Just as web application frameworks have evolved as the Web has spread, so has the class of web applications known as content management systems (CMS). CMS are often built using a web application framework, but provide out-of-the-box functionality for easily creating/editing/presenting content (text, images, video) on the Web, and for managing workflows associated with the content. Since CMS are typically built using web frameworks, the same best practices for naming resources with http URIs are naturally followed. The wide availability of content management systems has led to heavy use in the cultural heritage sector. Some content management systems such as Drupal are starting to expose structured database information to machine clients by seamlessly layering it into their HTML using RDFa. As a result, data consumers such as Google Scholar, Google Maps, Facebook, etc. are starting to leverage this structured metadata in their own service offerings. Conversely, Drupal is also starting to make plugins available to consume RDF, such as VARQL and SPARQL Views.

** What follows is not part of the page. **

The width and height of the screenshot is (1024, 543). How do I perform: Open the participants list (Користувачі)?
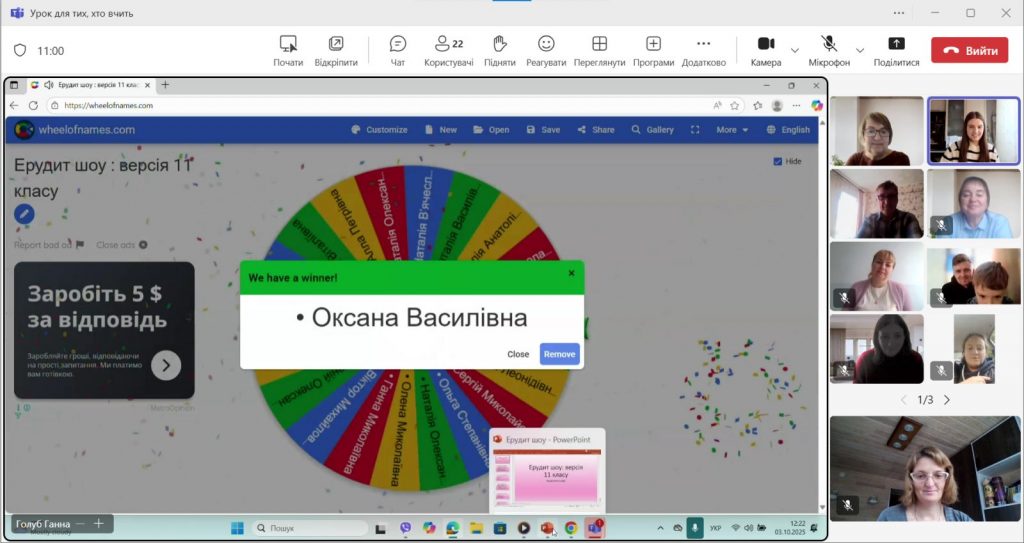point(448,44)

Web Services for Library Linked Data

Related Use Case Cluster : Cluster BibData, Cluster Authority data

Theoretically, most domain-specific Web Service API capabilities could be refactored as Linked Data URIs, OWL, SPARQL, and SPARQL/Update. But even though it should be possible to layer a Linked Data URI front-end on an existing back-end datastore, it may not be so easy for the back-end to support SPARQL and SPARQL/Update access. Security, robustness and performance considerations could also preclude supporting SPARQL in production situations. Furthermore, SPARQL endpoints and bulk RDF downloads can facilitate discovery and reuse of the published Linked Data greatly. Most web developers however face a steep learning curve before being able to exploit it, and for many application requirements this is too much of a burden.

Web Services for the most common uses should be be offered as an alternative. Most Web Service APIs tend to be domain-specific, though, and require custom-coded agents. This means they should be well-documented. More general approaches to web service interfaces include OpenSearch (which can be documented using a Description Document), the Linked Data API and ongoing work of the W3C RDF Web Applications Working Group on RDF and RDFa APIs. Some Linked Datasets could also benefit from syndicated access using Atom Syndication Format and/or RSS.

A few Linked Data implementations have endeavored to implement Web Services to enhance discovery and use of resources, often by providing some form of an application programming interface (API). Agrovoc and STW provide an API to discover resources based on relationships in the data, among many more web services. VIAF, Library of Congress, and STW offer autosuggest services for resources, delivering JSON responses ready for consumption in AJAX browser applications (In principle, though, JSON could be content-negotiable via the Linked Data URI, just like HTML and RDF.) Agrovoc and STITCH/CATCH include support for RDF responses Some services provide full-fledged SOAP APIs, while others support a RESTful approach.

By focusing on request parameters and response formats to provide enhanced discovery, Linked Data Web Services diminish, if not eliminate, the requirement that data be stored in a triplestore or be made searchable via SPARQL. And, because web service APIs are common, web services can lower the barrier to entry.